- Directed by: Alain DesRochers
- Written by: Patrick Huard
- Produced by: Pierre Even Patrick Huard François Flamand
- Starring: Patrick Huard Colm Feore Sarah-Jeanne Labrosse Erik Knudsen Noam Jenkins John Moore
- Cinematography: Ronald Plante
- Edited by: Jean-François Bergeron
- Music by: Anik Jean
- Production companies: Item 7 Jessie Films
- Distributed by: Les Films Séville
- Release date: May 12, 2017;
- Running time: 126 minutes
- Country: Canada
- Languages: English French
- Budget: $10 million CAD
- Box office: $7 million

= Bon Cop, Bad Cop 2 =

Bon Cop, Bad Cop 2 is a 2017 Canadian action comedy film directed by Alain DesRochers. A sequel to the 2006 film Bon Cop, Bad Cop, it stars Colm Feore and Patrick Huard in a reprisal of their original roles. Filmed in Montreal with a budget of $10 million, the film earned $7 million at the box office. It was also one of the highest-grossing Canadian films of 2017. The film was nominated for Achievement in Make-up at the 2018 Canadian Screen Awards.

==Plot==
David Bouchard steals a street-racing car in Montreal, eludes pursuers, and delivers it to a chop shop. Shortly after, the Royal Canadian Mounted Police (RCMP) (Note: Ward initially identifies himself as GRC – Gendarmerie Royale du Canada – the French name for the Royal Canadian Mounted Police.) raid the garage, led by David's old colleague, Martin Ward. While fighting, David tells Martin that he is working for the Sûreté du Québec, and they improvise a scenario for David to escape while preserving his cover. They decide to combine their investigations but when David calls them partners, Martin notes that he will be in charge. David crashes the get-away vehicle, is shot, and takes drugs to make his escape story believable to mob boss Sylvio DiPietro and his henchman Mike Dubois.

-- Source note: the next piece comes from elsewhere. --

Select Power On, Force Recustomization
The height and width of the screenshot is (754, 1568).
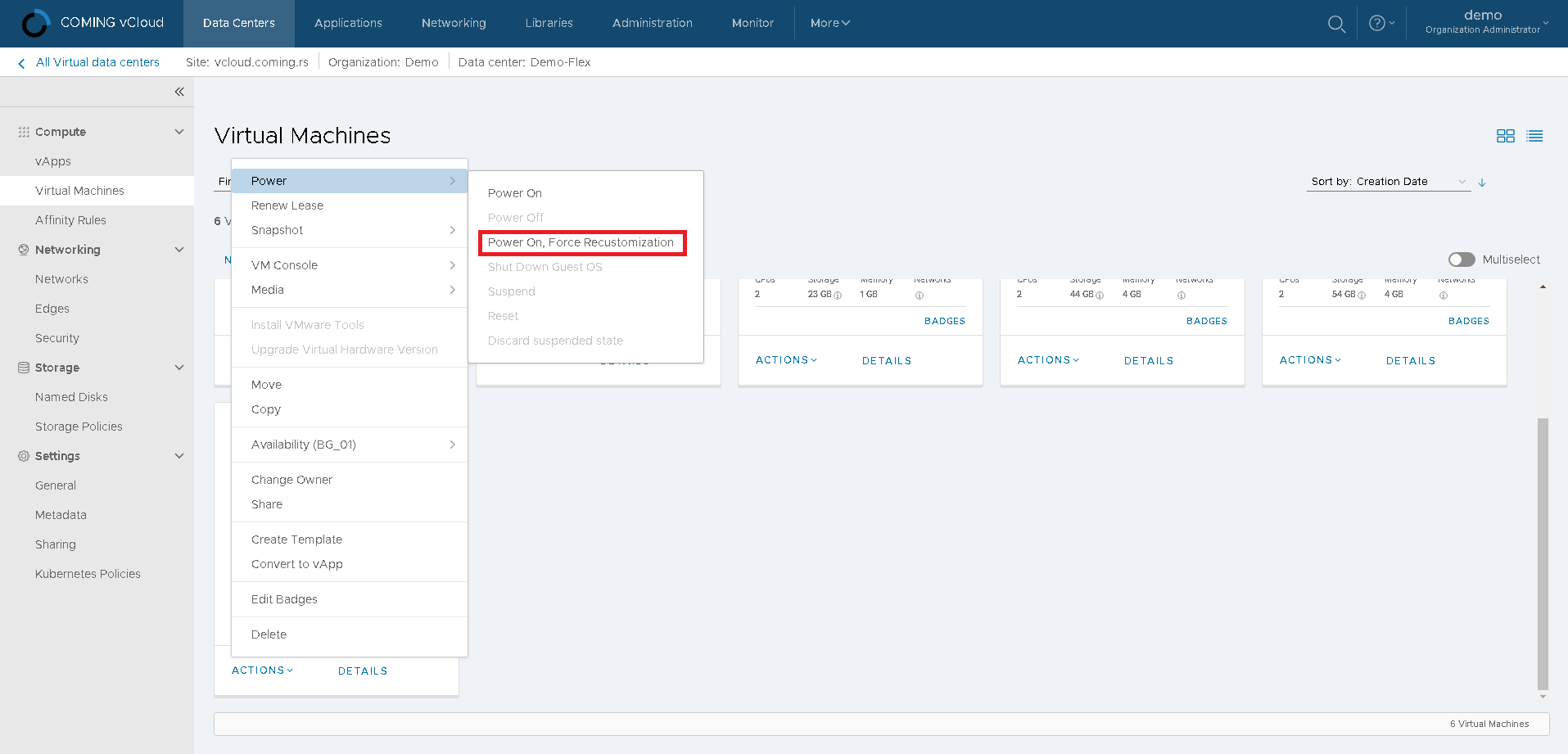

DiPietro announces that he needs 25 cars in 5 days. While staying at a strip club run by Mike, David observes the customers behind this mysterious order. Martin follows the three men to the Consulate General of the United States, Montreal, but when he returns the next day, he is obstructed by bureaucrats and gains no information.

Mike remains suspicious of David's escape from the raid and shows DiPietro evidence implicating David of collusion with Martin. Martin learns of this through surveillance and orders David to abort the operation, but David refuses and returns to DiPietro's headquarters, where he is tasked with delivering a stolen car across the border to Maine. When David arrives at a small town main street, surveillance of DiPietro and his customers leads Martin to believe they are preparing to remotely detonate a car bomb. Martin orders David to run, which he does after driving the car away from innocent bystanders. The car explodes and David surrenders to inept local law enforcement.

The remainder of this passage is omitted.